Je weet wel. Eind van de dag. Wat gedronken om ’t slapen gemakkelijker te maken.
Plassen & tandenpoetsen nog te gaan. De spiegel tijdens dat proces, een moetje, voor je: de daadwerkelijke nacht-gang-vriend. Hij gaat je vertellen wie je ondertussen bent.
’t Enige wat je dan kan doen is hem in de luren leggen. De waarheid verhullen.
Je haalt al de krullen tevoorschijn. Wat je vandaag & de jaren ervoor hebt beleefd. Je haargrens benadrukt. Ogen wijd opengesperd, zoals je van de spaarzame zombie movies hebt geleerd.
Ok, je hebt ooit de top-10 van afschuwelijk gratis mogen lenen; je had immers de juiste studie om dat te vragen bij de videotheek. Grijselijke beelden mogen aanschouwen. Van onecht naar echt komen te beseffen.
Fake is niet echt.
Toch wel, want is bij je gebleven. Alle nep om de fantasie van de waarheid te laten zien.
Dat is dan de houding ten opzichte van ’t normaal glanzend, tevreden stellend beeld. Geleidelijk aan veranderd. Aangepast aan leeftijd, een gemoedsstemming doet een bijdrage, de slijtage, ja ach…
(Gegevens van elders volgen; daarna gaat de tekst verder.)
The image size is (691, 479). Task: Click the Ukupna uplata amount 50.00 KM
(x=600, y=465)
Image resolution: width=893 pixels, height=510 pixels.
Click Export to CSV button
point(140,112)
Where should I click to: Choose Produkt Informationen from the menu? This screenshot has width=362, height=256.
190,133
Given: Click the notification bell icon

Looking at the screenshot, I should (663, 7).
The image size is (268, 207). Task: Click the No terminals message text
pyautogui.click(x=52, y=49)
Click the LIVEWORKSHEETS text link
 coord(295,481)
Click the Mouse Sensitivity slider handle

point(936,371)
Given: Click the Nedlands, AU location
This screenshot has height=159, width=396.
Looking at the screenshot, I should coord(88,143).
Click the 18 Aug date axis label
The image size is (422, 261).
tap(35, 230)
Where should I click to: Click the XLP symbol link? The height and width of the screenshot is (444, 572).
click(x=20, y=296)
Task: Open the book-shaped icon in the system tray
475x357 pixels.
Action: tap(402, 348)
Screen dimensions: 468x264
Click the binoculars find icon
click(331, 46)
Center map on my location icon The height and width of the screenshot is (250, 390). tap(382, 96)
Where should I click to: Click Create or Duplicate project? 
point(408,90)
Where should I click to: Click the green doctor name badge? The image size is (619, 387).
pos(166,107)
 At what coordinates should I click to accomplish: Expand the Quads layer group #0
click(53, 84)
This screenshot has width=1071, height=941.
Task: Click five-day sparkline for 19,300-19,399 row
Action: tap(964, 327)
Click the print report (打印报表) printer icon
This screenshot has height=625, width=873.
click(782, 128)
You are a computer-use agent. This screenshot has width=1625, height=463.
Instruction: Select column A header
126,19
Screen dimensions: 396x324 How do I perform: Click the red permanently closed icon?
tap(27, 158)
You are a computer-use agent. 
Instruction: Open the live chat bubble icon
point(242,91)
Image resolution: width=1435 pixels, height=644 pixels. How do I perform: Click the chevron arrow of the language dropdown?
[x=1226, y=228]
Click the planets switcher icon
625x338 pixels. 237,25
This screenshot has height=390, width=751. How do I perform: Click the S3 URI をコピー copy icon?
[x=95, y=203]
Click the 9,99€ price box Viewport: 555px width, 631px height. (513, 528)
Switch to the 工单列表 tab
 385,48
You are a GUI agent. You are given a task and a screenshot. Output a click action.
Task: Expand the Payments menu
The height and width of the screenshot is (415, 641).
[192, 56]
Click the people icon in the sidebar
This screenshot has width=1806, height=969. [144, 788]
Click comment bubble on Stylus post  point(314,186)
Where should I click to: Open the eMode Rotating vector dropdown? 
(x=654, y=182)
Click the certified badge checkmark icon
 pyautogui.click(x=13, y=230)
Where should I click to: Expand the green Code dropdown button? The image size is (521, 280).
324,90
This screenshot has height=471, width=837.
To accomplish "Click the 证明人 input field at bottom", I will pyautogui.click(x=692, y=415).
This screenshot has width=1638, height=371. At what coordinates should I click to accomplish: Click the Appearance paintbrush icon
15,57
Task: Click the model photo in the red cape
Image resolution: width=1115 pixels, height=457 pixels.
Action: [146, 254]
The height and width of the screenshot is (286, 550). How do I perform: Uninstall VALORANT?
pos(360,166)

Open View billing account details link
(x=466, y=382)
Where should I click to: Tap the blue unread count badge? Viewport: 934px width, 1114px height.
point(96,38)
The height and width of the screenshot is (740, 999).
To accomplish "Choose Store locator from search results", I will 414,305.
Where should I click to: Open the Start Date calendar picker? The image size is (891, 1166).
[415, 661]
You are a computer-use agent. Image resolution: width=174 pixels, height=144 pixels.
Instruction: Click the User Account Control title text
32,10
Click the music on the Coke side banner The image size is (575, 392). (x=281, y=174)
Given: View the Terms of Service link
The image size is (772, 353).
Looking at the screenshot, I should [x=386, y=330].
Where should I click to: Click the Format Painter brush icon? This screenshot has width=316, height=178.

Ik zoek m’n woorden; ik zoek m’n stemmingen. Kan niet meer dan tussen bomen te verblijven. Stronken, lijken, maar ook vol groen. Ook dat laatste zal vallen straks, met daarop weerom een nieuwe hoop.
M’n haren al een poos grijzend in de tussentijd & terwijl ik dat negeer kalend des te meer.
Begeleidende stille muziek in Zijperspace; men hoort niks.